When the United States was founded, the U.S. Constitution, in Article 1, Section 8, gave Congress the power “To coin money, regulate the Value thereof, and of foreign Coin, and fix the Standard of Weights and Measures.” However, it left open a gaping hole with regard to the role of banking and who should have the power to extend credit—the government or private interests. Should government depend upon borrowing money or be the sole authorized creator of it? How much power should private banks have?
Thomas Jefferson and Alexander Hamilton famously argued over what sort of banking system the U.S. should have, with Hamilton advocating for the establishment of a national bank (modeled after the Bank of England) and Jefferson wanting the power to create a bank reserved for the States. What was apparently not included in the dispute was whether banks should have the power to create money at all.
The nature of government-issued money was also a subject of debate. Should money be dependent upon the value of a commodity such as gold or silver, or should its value be solely defined by law, that is by fiat. With some notable exceptions such as Lincoln’s highly successful Greenbacks used to fund the Civil War effort, the commodity role predominated. The gold standard in the U.S. required that the cash issued by the government was redeemable in gold or silver kept by the U.S. Treasury. This severely limited the amount of cash the government could issue.

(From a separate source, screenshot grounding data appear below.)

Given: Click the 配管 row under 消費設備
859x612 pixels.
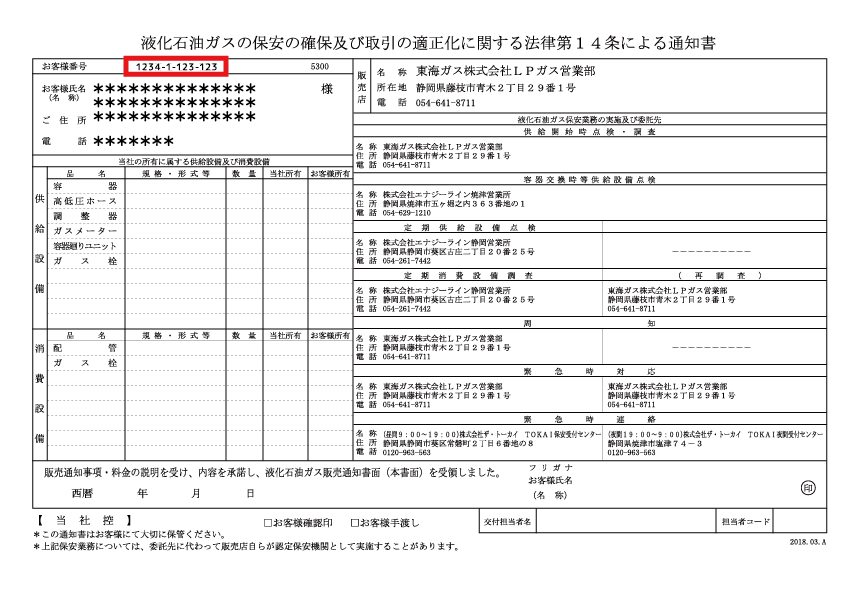Looking at the screenshot, I should click(85, 348).
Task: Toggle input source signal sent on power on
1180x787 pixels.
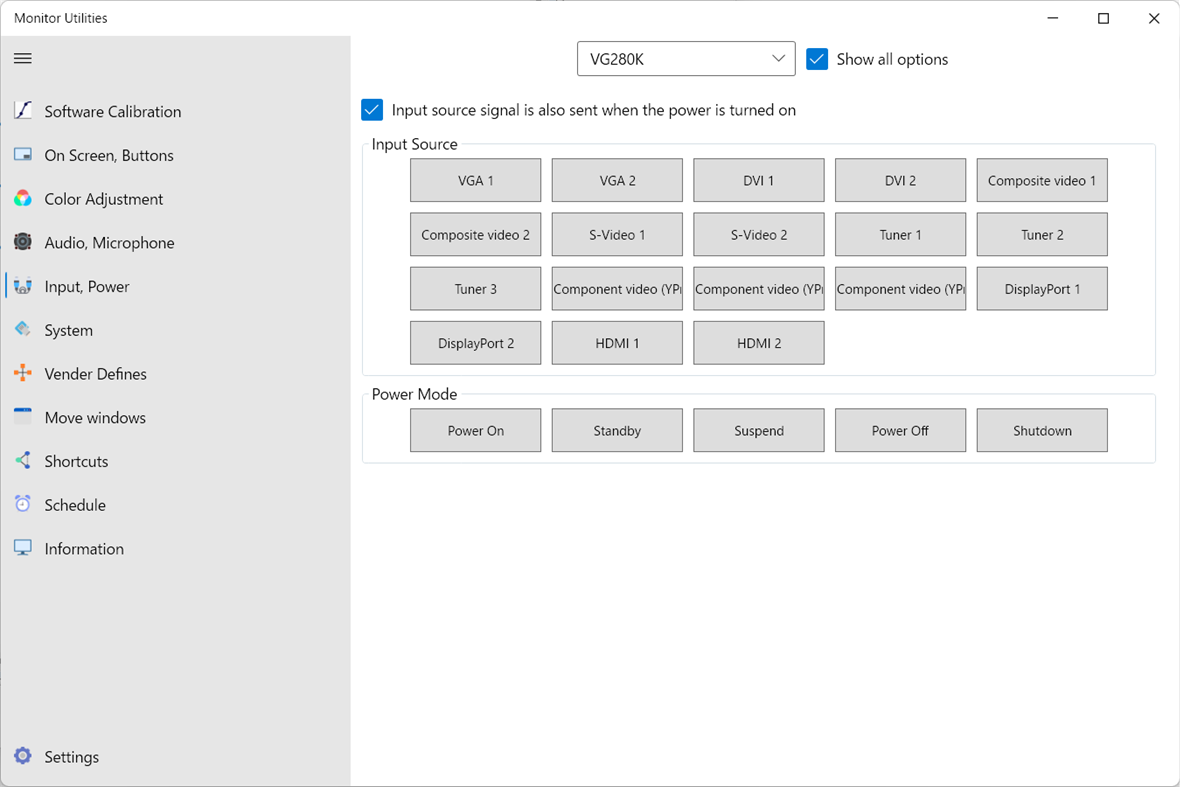Action: tap(372, 110)

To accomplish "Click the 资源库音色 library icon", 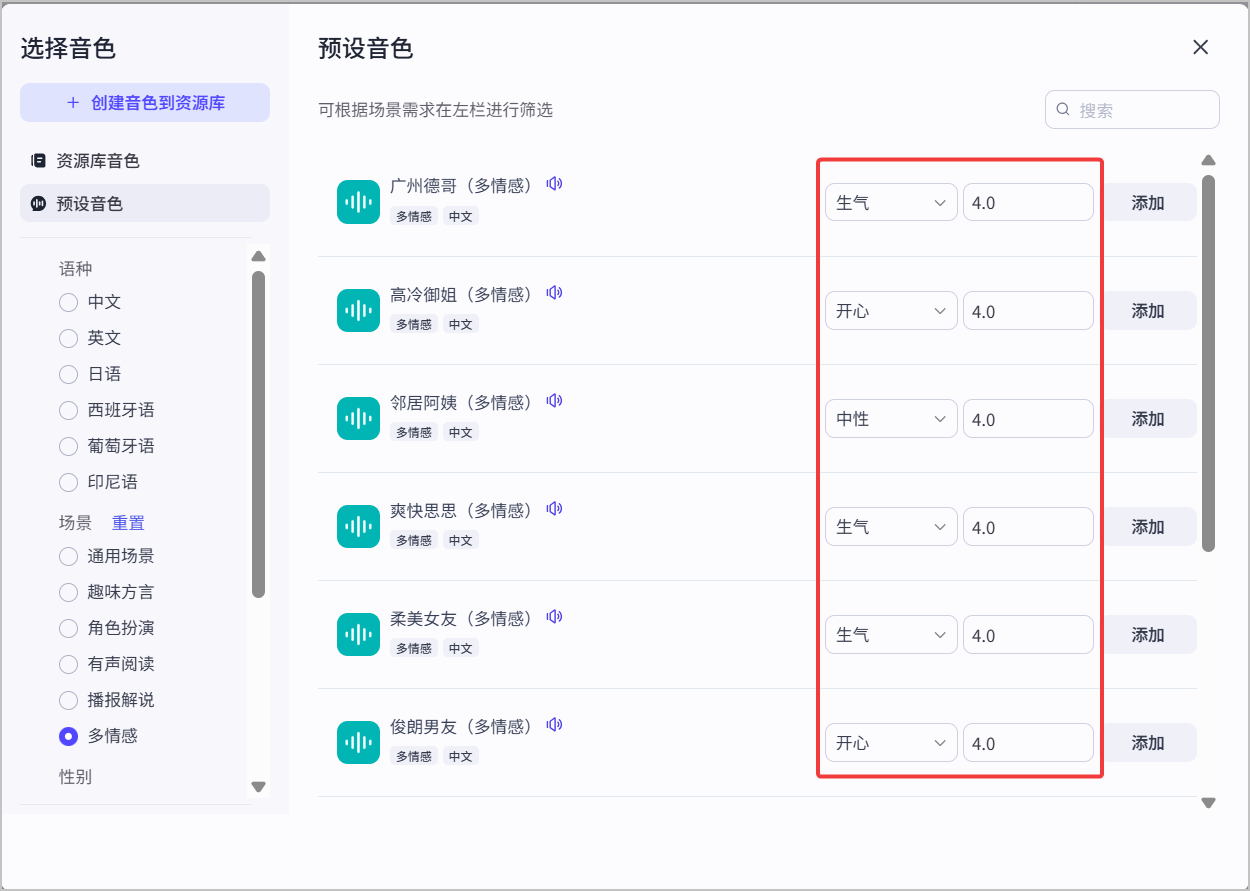I will click(x=39, y=160).
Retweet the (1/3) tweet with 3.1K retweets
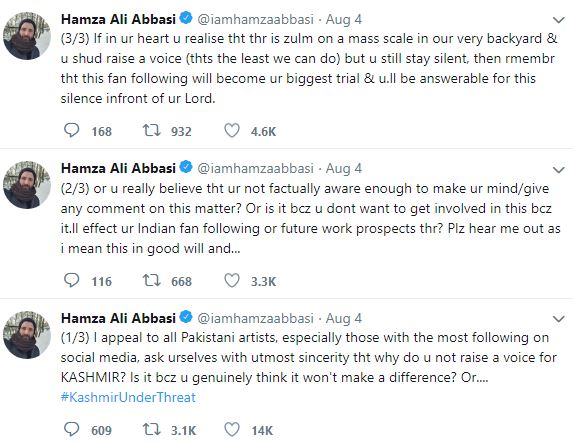Screen dimensions: 573x445 click(152, 429)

The banks, meanwhile, were limited only by whatever reserve requirements were in place. Early state-chartered banks had no reserve requirements at all. Various changes to reserve requirements and to the legal relationship between banks and the government were instituted and fought about over the decades, but never were the banks prohibited from creating money.
Economic booms and busts prevailed throughout the eighteenth and nineteenth centuries. This eventually prompted a study of the U.S. money and banking systems, which resulted in the passage of the Federal Reserve Act in 1913. Rather than address the root causes of the instability, this legislation established the Federal Reserve System as a privately owned central bank with twelve regional banks serving several thousand member banks, also privately owned. This reorganization sanctioned and institutionalized the power of private banks to create bank-account money (see How is Money Created Today?). It also provided for cash to be issued as Federal Reserve Notes (IOUs from the Federal Reserve Bank) rather than U.S. dollars.
The crash of 1929 followed by the Great Depression made it painfully obvious that the Federal Reserve Act had not solved the problems with banking and money.
In the early 1930s a collection of banking reforms was put forth by a group of economists at the University of Chicago. This plan, referred to as The Chicago Plan, actually did address the problems associated with bank creation of money. It recommended an abolition of the practice of Fractional Reserve banking, and a change to a 100% reserve requirement. Though it was supported by over 235 noted economists from 157 universities and colleges, it was never made law.
Instead, tweaks were made to the existing legislation, such as providing FDIC deposit insurance in 1933. This was still missing the root of the problem, and in fact would be completely unnecessary under a stable money system. Rampant instability and injustice remained—and still remain—the norm.
The U.S. eventually dropped the gold standard, which released some of the restriction on the creation of cash. However it did nothing to mitigate the effects of allowing private banks to create money through interest-bearing debt, with lending decisions based on their own motives and independent of concern for the welfare of the economy and the public.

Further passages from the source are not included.